I have read this decision. There is language in this decision that essentially takes away the power of the states as well as congress to pass reasonable laws and puts the power in the hands of the Courts to overrule any law they wish by claiming that because the courts do not agree with that law, that it has no "rational basis" for being passed and is therefore unconstitutional.

This decision has wide rangning implications. First of all, I don't see how laws against prostitution or adult incest or polygamy or even drugs can withstand the courts ruling on the issue of "privacy." Further anytime there is a law that reflects religious traditions, the courts now have a new tool (other than the so-called "separation" clause) to attack it; they can merely claim that the law in question encroaches upon someome's right to privacy or some other dreamed up right and then note that since it was passed for an "irrational reason" -- i.e., it promotes someone's irrational religious beliefs (and of course all religious beliefs are irrational in the court's eyes), it is therefore unconstitutional.

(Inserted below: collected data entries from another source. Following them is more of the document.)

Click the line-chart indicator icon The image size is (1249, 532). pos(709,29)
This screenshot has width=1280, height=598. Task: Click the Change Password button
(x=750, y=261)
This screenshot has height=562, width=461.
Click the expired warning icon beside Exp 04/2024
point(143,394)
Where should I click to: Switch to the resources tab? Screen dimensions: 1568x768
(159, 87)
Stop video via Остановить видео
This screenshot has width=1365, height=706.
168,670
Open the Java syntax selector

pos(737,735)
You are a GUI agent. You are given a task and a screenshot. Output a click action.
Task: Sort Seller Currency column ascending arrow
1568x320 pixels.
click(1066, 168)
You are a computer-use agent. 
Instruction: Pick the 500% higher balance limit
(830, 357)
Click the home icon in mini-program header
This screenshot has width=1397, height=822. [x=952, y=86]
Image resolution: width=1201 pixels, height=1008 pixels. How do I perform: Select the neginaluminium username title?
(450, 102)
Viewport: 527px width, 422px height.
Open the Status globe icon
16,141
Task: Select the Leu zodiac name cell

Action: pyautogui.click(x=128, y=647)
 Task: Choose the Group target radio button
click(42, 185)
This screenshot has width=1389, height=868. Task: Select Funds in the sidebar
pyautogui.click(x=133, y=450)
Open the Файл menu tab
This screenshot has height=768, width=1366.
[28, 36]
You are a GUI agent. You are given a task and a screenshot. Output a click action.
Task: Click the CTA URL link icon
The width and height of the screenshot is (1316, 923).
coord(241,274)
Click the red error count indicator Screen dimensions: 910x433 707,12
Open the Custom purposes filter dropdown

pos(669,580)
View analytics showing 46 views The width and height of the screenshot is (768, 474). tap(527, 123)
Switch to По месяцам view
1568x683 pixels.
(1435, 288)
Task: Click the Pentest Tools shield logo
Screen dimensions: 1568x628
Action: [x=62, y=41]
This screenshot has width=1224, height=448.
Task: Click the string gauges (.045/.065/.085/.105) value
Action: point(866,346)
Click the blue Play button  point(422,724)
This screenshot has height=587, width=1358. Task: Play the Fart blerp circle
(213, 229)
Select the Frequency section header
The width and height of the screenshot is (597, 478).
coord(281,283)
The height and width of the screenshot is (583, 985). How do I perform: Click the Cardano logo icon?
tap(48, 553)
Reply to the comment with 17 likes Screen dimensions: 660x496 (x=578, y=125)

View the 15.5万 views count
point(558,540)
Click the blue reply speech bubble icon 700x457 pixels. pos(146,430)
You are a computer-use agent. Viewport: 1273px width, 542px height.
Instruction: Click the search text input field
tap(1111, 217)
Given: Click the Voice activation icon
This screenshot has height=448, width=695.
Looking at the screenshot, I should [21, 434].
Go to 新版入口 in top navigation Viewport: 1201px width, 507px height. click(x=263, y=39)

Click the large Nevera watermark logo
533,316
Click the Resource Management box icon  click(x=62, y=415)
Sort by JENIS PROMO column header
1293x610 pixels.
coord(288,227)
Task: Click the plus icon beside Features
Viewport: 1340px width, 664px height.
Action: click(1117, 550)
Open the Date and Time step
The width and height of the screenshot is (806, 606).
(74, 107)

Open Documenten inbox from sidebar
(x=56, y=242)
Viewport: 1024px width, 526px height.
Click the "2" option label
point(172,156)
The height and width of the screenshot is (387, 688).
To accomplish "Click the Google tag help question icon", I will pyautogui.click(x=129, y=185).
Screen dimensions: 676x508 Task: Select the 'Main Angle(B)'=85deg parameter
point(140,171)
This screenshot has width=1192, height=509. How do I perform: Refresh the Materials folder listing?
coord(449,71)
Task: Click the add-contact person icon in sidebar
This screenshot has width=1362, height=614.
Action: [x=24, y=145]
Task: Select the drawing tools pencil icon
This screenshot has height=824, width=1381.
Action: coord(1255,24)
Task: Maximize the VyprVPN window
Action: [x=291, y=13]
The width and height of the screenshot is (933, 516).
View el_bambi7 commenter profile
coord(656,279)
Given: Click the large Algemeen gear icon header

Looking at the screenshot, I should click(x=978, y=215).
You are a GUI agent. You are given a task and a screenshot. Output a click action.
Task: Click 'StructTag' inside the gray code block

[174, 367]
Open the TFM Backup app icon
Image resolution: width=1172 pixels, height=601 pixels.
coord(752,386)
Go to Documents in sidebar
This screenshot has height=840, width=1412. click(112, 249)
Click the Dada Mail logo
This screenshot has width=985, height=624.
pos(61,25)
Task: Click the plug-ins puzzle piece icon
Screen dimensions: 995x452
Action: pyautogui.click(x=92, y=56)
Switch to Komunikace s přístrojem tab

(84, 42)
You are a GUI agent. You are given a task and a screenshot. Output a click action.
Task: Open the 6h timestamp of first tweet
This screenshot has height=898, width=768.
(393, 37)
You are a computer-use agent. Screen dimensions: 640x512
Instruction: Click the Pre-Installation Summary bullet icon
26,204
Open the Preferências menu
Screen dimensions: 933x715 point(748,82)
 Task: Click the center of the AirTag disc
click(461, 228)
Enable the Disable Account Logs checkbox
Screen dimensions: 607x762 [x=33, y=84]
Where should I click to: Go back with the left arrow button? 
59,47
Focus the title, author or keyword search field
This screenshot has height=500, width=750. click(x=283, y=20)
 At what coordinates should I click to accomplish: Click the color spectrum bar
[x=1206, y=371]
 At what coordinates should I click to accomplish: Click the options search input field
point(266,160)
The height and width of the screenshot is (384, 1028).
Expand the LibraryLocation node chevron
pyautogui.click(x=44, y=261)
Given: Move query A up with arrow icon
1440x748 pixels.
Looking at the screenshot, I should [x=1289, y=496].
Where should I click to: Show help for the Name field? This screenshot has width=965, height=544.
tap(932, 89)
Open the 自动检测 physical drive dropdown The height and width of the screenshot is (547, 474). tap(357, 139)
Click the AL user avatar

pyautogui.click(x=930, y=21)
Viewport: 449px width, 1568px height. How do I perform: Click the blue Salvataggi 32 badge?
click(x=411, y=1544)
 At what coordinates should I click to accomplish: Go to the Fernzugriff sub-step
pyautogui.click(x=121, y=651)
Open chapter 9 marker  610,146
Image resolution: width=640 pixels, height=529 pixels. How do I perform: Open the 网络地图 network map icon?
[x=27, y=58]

The courts have stolen the constitutional legislative power from the states and from the people. We are now effectively ruled by an appointed aristocracy of nine overly-educated snobs with law degrees who think they know better than you.

If that is not a dangerous situation, then I don't know what is.

America (as we know it) died the day this decision was published. Read it. It is a manifesto for Judicial tyranny. Then weep.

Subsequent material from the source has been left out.